In the UK, Professor John Beddington, the new chief scientific adviser to the government, used his first speech last month to warn the effects of the food crisis would bite more quickly than climate change. He said the agriculture industry needed to double its food production, using less water than today.

He said the prospect of food shortages over the next 20 years was so acute it had to be tackled immediately: "Climate change is a real issue and is rightly being dealt with by major global investment. However, I am concerned there is another major issue along a similar time-scale - that of food and energy security."

The possibility that the Pentagon might need to deploy US troops to prop up various "friendly" regimes throughout the world hinges on whether such a move would be feasible. The strain on US troops because of the wars in Afghanistan and Iraq have left the Pentagon less likely to resort to full scale invasions.

Any plan to invade a country or countries due to instability would likely resemble the plans revealed by General Wesley Clark:
GEN. WESLEY CLARK: I knew why, because I had been through the Pentagon right after 9/11. About ten days after 9/11, I went through the Pentagon and I saw Secretary Rumsfeld and Deputy Secretary Wolfowitz. I went downstairs just to say hello to some of the people on the Joint Staff who used to work for me, and one of the generals called me in. He said, "Sir, you've got to come in and talk to me a second." I said, "Well, you're too busy." He said, "No, no." He says, "We've made the decision we're going to war with Iraq." This was on or about the 20th of September. I said, "We're going to war with Iraq? Why?" He said, "I don't know." He said, "I guess they don't know what else to do." So I said, "Well, did they find some information connecting Saddam to al-Qaeda?" He said, "No, no." He says, "There's nothing new that way. They just made the decision to go to war with Iraq." He said, "I guess it's like we don't know what to do about terrorists, but we've got a good military and we can take down governments." And he said, "I guess if the only tool you have is a hammer, every problem has to look like a nail."

So I came back to see him a few weeks later, and by that time we were bombing in Afghanistan. I said, "Are we still going to war with Iraq?" And he said, "Oh, it's worse than that." He reached over on his desk. He picked up a piece of paper. And he said, "I just got this down from upstairs" -- meaning the Secretary of Defense's office -- "today." And he said, "This is a memo that describes how we're going to take out seven countries in five years, starting with Iraq, and then Syria, Lebanon, Libya, Somalia, Sudan and, finishing off, Iran." I said, "Is it classified?" He said, "Yes, sir." I said, "Well, don't show it to me." And I saw him a year or so ago, and I said, "You remember that?" He said, "Sir, I didn't show you that memo! I didn't show it to you!"
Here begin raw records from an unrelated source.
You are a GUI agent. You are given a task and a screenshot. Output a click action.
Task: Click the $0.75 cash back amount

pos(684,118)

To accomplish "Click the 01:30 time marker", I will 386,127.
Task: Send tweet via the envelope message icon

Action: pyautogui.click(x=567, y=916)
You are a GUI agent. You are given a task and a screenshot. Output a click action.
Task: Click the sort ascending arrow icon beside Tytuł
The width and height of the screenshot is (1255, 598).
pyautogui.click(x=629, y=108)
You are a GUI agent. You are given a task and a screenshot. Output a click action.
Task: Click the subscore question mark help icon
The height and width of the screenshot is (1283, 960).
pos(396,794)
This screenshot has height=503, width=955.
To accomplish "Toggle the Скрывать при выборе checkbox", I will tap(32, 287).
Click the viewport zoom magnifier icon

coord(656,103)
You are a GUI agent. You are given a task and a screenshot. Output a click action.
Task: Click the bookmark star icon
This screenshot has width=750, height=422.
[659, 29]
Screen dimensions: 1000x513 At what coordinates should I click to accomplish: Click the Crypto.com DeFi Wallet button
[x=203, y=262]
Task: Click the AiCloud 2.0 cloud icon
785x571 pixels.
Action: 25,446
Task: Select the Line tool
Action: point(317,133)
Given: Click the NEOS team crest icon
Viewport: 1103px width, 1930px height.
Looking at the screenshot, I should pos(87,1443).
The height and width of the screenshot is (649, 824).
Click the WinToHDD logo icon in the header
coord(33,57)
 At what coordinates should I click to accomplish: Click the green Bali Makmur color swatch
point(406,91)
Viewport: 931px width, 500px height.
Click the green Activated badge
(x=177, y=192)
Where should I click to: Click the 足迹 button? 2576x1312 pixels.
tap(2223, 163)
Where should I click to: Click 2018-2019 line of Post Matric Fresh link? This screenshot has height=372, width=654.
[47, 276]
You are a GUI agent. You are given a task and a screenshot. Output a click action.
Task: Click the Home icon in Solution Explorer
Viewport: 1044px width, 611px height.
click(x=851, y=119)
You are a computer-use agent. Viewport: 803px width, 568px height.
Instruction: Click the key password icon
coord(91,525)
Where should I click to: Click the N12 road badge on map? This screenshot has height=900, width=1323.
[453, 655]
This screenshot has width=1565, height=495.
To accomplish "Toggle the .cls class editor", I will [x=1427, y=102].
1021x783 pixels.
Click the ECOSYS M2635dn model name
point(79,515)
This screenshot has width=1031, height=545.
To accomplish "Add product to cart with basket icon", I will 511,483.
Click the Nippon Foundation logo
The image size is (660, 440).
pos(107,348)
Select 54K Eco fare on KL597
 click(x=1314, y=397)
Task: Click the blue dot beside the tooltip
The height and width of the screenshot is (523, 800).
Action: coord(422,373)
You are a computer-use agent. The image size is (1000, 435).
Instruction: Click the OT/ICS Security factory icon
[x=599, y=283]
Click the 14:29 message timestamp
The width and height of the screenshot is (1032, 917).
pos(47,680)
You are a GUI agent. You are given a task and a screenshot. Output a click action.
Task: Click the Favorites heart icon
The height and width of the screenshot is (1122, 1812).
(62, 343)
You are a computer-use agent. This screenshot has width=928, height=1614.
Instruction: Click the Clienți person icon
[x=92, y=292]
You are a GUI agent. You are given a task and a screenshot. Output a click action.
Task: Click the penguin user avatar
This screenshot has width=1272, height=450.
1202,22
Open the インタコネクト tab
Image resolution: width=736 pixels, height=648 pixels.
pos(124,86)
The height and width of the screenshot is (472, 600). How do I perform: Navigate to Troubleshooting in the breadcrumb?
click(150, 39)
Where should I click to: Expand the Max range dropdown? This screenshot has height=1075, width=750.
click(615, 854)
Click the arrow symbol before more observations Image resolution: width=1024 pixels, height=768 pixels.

The Pentagon has long maintained plans to invade virtually any and all countries in the world:
It sounds like a joke but it's not. War Plan Red is real. It was drawn up and approved by the War Department in 1930, then updated in 1934 and 1935. It was declassified in 1974 and the word "SECRET" crossed out with a heavy pencil. Now it sits in a little gray box in the National Archives in College Park, available to anybody, even Canadian spies. They can photocopy it for 15 cents a page.

War Plan Red was actually designed for a war with England. In the late 1920s, American military strategists developed plans for a war with Japan (code name Orange), Germany (Black), Mexico (Green) and England (Red). The Americans imagined a conflict between the United States (Blue) and England over international trade: "The war aim of RED in a war with BLUE is conceived to be the definite elimination of BLUE as an important economic and commercial rival."

In the event of war, the American planners figured that England would use Canada (Crimson) -- then a quasi-pseudo-semi-independent British dominion -- as a launching pad for "a direct invasion of BLUE territory." That invasion might come overland, with British and Canadian troops attacking Buffalo, Detroit and Albany. Or it might come by sea, with amphibious landings on various American beaches -- including Rehoboth and Ocean City, both of which were identified by the planners as "excellent" sites for a Brit beachhead.